Reinbek. Neues Gesetz ermöglicht Müttern in Not eine vertrauliche Geburt. Das St. Adolf-Stift in Reinbek ist gut darauf vorbereitet
Rund 90 vertrauliche Geburten hat das Bundesamt für Familie und zivilgesellschaftliche Aufgaben (BaFzA) seit der Novellierung des Schwangerschaftskonfliktgesetzes (SchKG) am 1. Mai vergangenen Jahres registriert. Zahlen für die einzelnen Bundesländer und Kreise werden nicht erhoben. „Wir haben aber bisher noch keinen Fall gehabt“, sagt Dr. Alexandra Hoffmann, Oberärztin der Frauenklinik des Reinbeker Krankenhauses St. Adolf-Stift. Sie hofft, dass sich das bald ändert. Damit könnte nämlich die Babyklappe der Klinik überflüssig werden. Denn wenn die Klinik bis heute niemals Zahlen genannt hat: Sie wird offenbar öfter genutzt als bislang angenommen; nach Abendblatt-Informationen „nicht öfter als einmal im Jahr“.
Mit dem Angebot der „vertraulichen Geburt“ hat der Gesetzgeber einen rechtlichen Rahmen für Frauen geschaffen, die ihre Schwangerschaft und Geburt sowie ihre Identität geheimhalten und ihr Kind zur Adoption freigeben möchten. „Die Frau soll auch ohne Namen und Krankenkassenkarte ein Recht auf medizinische Unterstützung vor, während und nach der Geburt haben“, sagt Hoffmann.
Hier gibt’s Beratung
Das ist zwar mit der anonymen Geburt auch schon möglich – wenn auch in einem rechtlichen Graubereich. Doch das Gesetz sieht auch eine Stärkung der Rechte der zur Adoption freigegebenen Kinder vor. Sie sollen mit 16 Jahren die Möglichkeit bekommen, auf Wunsch den Namen der leiblichen Mutter zu erfahren.
„Dass diese Möglichkeit der vertraulichen Geburt besteht, ist erfreulich. Wir versuchen aber auch, einen Weg für eine offene Geburt mit der Schwangeren zu finden, wenn möglich“, sagt Cordula Wenzel, Schwangerenberaterin des Beratungszentrums Südstormarn. Die Beraterinnen sind die erste Anlaufstelle für Schwangere in Notsituationen. „Im Falle einer vertraulichen Geburt muss die Schwangere – anders als bei der anonymen Geburt – ihre Identität ein einziges Mal bei ihrer Beratungsstelle preisgeben. Anschließend wird sie unter einem Pseudonym in den Akten des Jugendamtes und des Krankenhauses geführt“, erklärt Petra Merks, ebenfalls Schwangerenberaterin des Beratungszentrums Südstormarn.
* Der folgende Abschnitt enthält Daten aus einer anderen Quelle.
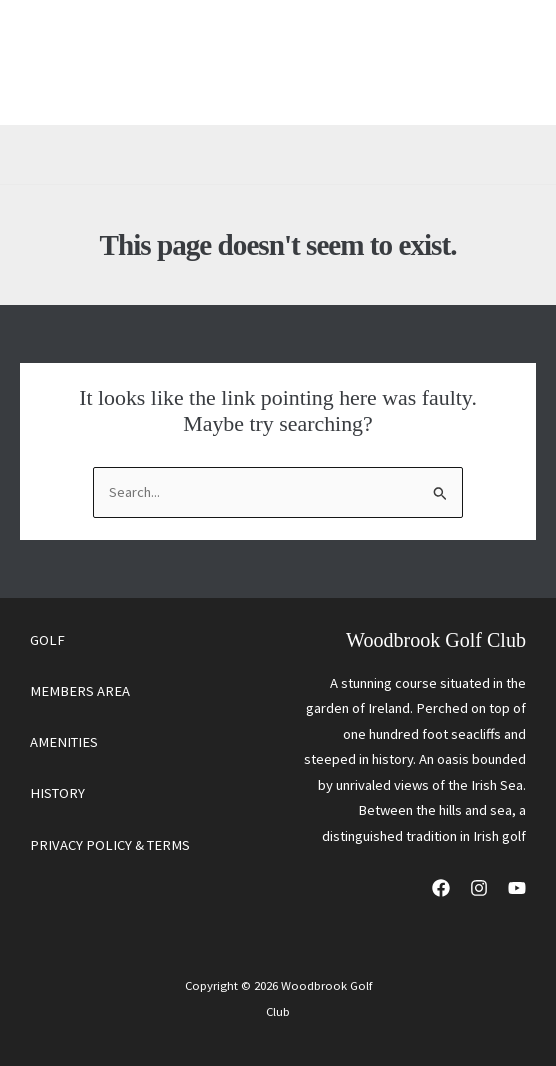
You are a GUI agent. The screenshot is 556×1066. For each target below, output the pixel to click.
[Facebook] (441, 888)
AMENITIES (64, 742)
Der sogenannte Herkunftsnachweis mit dem Namen der Mutter und den Daten zur Geburt werde von der Beratungsstelle in einem Umschlag ausschließlich an das BaFzA gesendet und dort versiegelt aufbewahrt.
Nach 16 Jahren kann ein Kind erfahren, wer seine Mutter ist
Nach 16 Jahren kann das Kind den Umschlag dann per Antrag einsehen. „Nur wenn mit der Preisgabe der Daten eine Gefahr für Leib und Leben der Mutter droht, beispielsweise durch ihre eigene Familie, kann ein Gericht anders entscheiden“, sagt Merks.
Frauen sollten wissen, betont ihre Kollegin Cordula Wenzel, dass es sichere Alternativen zur heimlichen Geburt und Babyklappe gebe. Eine Adoption könne bei einer vertraulichen Geburt bereits vorbereitet werden, sodass das Kind gleich nach der Geburt eine Bindung zu den Adoptiveltern aufbaue. „Dann geht das Baby nicht allzu vorbelastet ins Leben, wie es bei der Abgabe in der Babyklappe der Fall wäre.“
Die Mutter habe auch die Möglichkeit, Namen für das Kind vorzuschlagen, so Petra Merks. „Die Adoptiveltern sind zwar daran nicht gebunden, aber für das Kind kann es eine wichtige Bedeutung haben, wenn es nach 16 Jahren erfährt, dass die leibliche Mutter sich Gedanken um ihr Kind gemacht hat.“ Ihre Kollegin Cordula Wenzel ergänzt: „Die Mutter kann dem Kind auch Nachrichten über die Beratungsstelle zukommen lassen, die dann ebenfalls mit dem Herkunftsnachweis beim BaFzA einsehbar sind, wenn das Kind alt genug ist.“ Auch dies könne für ein Kind später von großer Bedeutung sein.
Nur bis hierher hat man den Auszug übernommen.